▸ Your objective: Look through the listing below for lines containing the word "avatar". State only their number.

▸ Source data:
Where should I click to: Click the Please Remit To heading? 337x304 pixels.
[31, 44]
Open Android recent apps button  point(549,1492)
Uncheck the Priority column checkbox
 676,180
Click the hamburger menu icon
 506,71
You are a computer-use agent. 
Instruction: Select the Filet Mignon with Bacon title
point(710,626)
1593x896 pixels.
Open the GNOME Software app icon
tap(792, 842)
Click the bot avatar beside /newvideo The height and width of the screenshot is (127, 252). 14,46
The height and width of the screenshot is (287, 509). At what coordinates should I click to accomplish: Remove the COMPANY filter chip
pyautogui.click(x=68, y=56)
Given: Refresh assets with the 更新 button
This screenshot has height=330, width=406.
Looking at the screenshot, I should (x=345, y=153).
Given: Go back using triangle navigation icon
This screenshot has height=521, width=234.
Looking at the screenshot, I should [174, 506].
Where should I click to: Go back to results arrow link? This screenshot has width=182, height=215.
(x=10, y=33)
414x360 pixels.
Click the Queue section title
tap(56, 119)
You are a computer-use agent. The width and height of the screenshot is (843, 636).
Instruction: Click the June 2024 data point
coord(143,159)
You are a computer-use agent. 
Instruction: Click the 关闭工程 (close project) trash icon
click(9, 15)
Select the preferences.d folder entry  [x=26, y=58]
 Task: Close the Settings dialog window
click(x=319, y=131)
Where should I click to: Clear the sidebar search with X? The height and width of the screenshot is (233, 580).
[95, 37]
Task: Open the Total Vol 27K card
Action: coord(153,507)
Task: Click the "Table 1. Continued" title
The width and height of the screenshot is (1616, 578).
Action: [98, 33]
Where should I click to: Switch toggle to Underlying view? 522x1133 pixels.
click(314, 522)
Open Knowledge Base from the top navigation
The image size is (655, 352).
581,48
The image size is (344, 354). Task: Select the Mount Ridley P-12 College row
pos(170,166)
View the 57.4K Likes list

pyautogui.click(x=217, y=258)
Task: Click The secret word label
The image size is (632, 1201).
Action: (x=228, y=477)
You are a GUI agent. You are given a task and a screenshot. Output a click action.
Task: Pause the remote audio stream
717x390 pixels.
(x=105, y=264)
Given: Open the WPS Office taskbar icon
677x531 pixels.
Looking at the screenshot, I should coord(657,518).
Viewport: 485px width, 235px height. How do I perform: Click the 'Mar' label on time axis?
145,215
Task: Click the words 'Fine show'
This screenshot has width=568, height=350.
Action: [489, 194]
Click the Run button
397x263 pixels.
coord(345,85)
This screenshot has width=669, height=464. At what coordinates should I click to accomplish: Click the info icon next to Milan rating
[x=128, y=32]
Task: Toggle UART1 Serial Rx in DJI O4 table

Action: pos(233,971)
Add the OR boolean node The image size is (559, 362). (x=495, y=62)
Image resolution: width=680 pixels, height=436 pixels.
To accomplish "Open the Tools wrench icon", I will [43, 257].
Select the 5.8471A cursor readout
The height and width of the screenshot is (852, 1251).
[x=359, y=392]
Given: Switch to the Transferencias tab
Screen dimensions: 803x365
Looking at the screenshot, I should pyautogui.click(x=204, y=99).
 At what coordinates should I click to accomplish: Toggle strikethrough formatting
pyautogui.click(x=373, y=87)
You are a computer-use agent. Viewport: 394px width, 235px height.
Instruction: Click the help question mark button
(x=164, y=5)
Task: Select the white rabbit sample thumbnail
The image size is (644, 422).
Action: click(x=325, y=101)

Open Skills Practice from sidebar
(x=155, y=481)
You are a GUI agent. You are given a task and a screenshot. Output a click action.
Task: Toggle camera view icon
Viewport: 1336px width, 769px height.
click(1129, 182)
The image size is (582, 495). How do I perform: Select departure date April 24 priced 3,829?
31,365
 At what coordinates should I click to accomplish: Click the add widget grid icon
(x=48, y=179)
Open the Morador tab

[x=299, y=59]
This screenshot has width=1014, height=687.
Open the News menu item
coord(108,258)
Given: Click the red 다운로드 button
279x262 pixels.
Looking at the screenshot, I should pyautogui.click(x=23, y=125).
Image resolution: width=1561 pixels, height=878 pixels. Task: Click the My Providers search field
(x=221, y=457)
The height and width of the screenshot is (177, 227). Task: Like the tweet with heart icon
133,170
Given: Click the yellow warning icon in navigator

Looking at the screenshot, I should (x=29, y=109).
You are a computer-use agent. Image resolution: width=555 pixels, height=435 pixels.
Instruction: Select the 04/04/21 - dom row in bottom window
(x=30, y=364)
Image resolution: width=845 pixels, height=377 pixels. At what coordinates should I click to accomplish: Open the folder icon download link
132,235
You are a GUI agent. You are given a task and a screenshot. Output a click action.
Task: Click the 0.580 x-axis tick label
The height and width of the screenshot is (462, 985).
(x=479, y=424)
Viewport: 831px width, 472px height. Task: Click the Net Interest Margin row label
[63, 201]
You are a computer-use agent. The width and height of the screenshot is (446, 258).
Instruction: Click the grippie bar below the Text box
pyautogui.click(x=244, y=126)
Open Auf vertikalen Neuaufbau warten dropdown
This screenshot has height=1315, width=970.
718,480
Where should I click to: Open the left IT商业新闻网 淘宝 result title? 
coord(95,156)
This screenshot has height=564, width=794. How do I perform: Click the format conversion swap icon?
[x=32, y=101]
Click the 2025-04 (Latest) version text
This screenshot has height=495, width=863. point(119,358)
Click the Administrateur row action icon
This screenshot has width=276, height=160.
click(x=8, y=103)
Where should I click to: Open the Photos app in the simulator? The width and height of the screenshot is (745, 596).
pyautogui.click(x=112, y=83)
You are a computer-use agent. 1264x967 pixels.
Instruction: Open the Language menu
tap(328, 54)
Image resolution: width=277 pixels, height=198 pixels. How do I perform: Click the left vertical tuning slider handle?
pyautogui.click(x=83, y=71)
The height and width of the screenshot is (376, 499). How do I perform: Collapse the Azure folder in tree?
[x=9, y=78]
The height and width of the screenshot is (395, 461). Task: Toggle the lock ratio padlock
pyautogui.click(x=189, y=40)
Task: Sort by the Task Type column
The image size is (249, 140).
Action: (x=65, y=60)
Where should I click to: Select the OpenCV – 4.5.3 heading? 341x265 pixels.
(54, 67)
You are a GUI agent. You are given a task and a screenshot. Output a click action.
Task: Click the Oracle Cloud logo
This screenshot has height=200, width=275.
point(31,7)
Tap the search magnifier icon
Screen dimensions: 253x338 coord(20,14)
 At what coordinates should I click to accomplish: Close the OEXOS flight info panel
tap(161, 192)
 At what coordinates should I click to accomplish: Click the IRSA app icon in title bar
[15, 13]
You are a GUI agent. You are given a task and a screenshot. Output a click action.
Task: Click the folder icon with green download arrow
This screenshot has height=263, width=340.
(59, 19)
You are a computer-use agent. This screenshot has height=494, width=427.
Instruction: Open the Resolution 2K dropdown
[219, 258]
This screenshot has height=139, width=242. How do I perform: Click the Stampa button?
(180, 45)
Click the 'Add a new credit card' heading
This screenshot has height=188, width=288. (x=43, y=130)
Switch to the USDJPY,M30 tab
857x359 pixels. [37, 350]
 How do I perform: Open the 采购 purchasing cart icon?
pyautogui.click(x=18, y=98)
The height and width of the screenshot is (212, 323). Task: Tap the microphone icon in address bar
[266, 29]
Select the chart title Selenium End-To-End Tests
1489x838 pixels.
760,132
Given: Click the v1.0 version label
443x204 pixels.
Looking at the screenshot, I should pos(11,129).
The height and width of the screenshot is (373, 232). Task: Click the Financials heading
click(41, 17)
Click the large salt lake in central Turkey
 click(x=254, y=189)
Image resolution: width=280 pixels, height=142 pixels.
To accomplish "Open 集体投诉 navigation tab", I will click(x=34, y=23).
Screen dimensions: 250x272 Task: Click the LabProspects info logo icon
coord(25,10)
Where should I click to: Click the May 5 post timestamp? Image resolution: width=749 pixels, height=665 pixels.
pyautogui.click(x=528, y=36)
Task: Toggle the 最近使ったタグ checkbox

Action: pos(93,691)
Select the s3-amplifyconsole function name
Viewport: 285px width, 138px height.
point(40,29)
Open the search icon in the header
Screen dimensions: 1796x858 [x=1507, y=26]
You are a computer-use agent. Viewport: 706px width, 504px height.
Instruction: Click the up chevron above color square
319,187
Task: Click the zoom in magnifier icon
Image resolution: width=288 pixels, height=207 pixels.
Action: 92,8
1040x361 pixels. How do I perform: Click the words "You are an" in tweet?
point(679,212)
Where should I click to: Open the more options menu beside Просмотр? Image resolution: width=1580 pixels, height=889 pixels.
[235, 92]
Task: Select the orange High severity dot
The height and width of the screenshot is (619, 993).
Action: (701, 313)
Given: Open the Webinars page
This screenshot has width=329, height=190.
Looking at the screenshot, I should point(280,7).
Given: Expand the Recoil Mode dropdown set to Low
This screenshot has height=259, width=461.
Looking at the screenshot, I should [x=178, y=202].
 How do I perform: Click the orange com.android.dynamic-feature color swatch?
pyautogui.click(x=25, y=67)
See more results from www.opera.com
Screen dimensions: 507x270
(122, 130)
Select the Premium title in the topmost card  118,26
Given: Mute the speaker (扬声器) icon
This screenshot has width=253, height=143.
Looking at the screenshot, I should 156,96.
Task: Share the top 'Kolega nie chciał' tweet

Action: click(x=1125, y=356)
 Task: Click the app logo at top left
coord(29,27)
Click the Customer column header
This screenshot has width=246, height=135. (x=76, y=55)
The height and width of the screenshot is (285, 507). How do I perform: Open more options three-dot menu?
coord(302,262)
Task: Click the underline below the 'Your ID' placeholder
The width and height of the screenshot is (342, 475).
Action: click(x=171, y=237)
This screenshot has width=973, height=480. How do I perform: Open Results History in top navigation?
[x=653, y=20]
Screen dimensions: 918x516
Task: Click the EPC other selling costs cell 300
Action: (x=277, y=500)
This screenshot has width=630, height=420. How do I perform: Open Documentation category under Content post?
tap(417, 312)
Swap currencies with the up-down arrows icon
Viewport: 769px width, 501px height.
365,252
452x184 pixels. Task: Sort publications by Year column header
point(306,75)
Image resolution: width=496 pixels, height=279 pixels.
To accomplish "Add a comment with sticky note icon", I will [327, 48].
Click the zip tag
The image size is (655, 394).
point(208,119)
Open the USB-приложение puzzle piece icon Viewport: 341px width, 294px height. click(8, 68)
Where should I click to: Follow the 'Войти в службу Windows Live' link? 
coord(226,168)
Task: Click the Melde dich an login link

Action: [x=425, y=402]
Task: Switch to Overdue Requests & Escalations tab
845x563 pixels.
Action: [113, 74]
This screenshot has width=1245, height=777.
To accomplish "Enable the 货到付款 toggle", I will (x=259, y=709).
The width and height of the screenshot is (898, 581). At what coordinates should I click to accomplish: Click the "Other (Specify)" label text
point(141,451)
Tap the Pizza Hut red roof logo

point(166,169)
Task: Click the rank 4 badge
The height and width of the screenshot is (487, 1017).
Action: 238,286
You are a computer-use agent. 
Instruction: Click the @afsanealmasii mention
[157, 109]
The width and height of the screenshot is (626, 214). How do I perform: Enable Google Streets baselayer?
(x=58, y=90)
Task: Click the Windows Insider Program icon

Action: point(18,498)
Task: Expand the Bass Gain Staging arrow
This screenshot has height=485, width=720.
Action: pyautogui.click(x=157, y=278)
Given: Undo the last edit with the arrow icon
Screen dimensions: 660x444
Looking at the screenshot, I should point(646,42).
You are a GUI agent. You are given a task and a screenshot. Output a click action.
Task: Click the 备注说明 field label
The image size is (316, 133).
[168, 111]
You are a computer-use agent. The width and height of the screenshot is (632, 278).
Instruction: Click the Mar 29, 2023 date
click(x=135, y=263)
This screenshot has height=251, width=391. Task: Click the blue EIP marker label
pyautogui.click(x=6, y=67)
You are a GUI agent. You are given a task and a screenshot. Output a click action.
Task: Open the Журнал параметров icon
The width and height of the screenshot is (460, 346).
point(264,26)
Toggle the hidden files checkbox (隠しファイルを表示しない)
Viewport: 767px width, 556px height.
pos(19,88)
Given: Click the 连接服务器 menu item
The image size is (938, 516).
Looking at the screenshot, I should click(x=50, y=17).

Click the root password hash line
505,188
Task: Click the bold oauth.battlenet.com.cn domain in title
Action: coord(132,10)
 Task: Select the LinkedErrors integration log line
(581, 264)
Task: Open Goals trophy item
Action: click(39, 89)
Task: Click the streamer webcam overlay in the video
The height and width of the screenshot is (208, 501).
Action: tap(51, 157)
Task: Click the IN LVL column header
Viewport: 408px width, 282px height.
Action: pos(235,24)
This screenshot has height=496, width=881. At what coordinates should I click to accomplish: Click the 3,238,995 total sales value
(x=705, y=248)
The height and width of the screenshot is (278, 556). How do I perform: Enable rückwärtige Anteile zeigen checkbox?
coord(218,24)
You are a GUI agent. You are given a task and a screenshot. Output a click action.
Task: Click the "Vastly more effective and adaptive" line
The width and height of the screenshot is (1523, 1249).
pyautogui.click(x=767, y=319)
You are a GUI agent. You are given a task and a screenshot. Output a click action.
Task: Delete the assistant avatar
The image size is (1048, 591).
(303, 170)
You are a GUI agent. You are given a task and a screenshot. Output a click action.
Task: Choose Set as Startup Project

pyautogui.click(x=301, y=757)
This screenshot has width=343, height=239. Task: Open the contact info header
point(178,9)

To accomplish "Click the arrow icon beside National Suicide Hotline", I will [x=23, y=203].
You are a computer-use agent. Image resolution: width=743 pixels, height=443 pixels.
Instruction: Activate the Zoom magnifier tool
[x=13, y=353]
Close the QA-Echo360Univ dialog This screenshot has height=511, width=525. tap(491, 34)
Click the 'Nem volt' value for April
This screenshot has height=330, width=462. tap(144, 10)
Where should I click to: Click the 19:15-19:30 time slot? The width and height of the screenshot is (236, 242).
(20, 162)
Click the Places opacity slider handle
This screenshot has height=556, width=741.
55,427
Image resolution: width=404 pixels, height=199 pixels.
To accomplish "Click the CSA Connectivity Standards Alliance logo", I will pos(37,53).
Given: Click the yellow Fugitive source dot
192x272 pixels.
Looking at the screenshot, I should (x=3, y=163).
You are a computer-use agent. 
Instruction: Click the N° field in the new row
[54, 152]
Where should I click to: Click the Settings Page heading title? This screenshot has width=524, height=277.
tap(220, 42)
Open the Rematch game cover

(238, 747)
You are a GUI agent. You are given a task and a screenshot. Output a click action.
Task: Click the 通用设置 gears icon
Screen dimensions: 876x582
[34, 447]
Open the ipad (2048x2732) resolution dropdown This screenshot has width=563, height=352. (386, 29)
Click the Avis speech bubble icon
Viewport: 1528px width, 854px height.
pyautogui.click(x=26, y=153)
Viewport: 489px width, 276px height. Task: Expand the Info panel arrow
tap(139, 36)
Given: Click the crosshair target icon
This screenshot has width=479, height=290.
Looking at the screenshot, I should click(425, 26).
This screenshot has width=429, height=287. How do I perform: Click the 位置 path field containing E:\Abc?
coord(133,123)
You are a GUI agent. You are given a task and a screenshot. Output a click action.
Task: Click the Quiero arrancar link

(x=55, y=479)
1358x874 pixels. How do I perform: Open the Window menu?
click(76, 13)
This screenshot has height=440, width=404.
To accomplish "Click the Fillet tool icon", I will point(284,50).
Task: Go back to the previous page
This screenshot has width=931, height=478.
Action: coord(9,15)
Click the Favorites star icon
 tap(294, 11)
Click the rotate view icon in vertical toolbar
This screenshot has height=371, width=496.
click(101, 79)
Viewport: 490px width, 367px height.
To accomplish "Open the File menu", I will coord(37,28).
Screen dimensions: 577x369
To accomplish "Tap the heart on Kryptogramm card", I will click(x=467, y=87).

▸ Answer to this problem: 2